Steps

A step binds an orchestration function to a scope (a Cab, a Recipe, or a bare Scope). There are two decorators for producing one, depending on what you start from.

@shinobi.step – wrap an existing cab or recipe

Use @shinobi.step when you already have a Cab/Recipe and want to make it runnable (and, optionally, drive it with custom Python). The decorated function receives an ExecContext as its first argument and calls ctx.run() to execute the underlying scope:

from shinobi import Cab, step

@step(wsclean, backend="native")
def image(ctx):
    """A near-empty body just runs the cab."""
    return ctx.run()

The decorated function’s own signature is never introspected – scope.inputs_model is the schema authority. ctx.run() accepts a backend= override and per-call input overrides; returning its StepResult (or None to auto-run) hands control back to the engine.

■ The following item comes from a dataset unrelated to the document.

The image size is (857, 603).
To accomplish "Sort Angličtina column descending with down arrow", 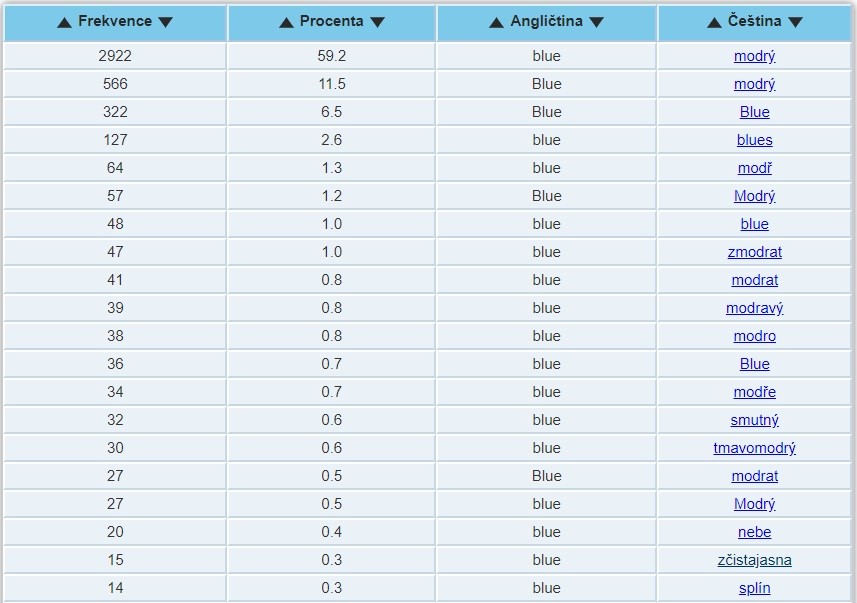I will (x=596, y=22).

@shinobi.pystep – turn a plain function into a step

Use @shinobi.pystep when you have an ordinary, type-hinted Python function and no external command. Its input schema is derived from the function’s parameters, and its output schema from the return annotation:

from pydantic import BaseModel

from shinobi import pystep


class Sum(BaseModel):
    total: float


@pystep
def add(a: float, b: float) -> Sum:
    return Sum(total=a + b)

A BaseModel return annotation is used directly (the function must return an instance of it). No annotation, or -> None, means the step has no outputs. Any other return annotation is rejected at decoration time – there is no implicit wrapping of a bare scalar into an invented field name.

Note

typing.get_type_hints resolves annotations against the function’s own module globals, so any BaseModel used in the signature or return type must be defined at module level, not nested inside another function.

Which to use

  • @shinobi.step – you have an existing Cab/Recipe (an external tool, or a composite pipeline).

  • @shinobi.pystep – you have a plain Python function and want it to participate as a step without hand-writing pydantic models.

Both return a StepRef: a named, executable binding. There is no global function registry – the function travels on the StepRef itself, so two functions over one scope never collide. A StepRef is a valid ninja run target and a valid recipe step.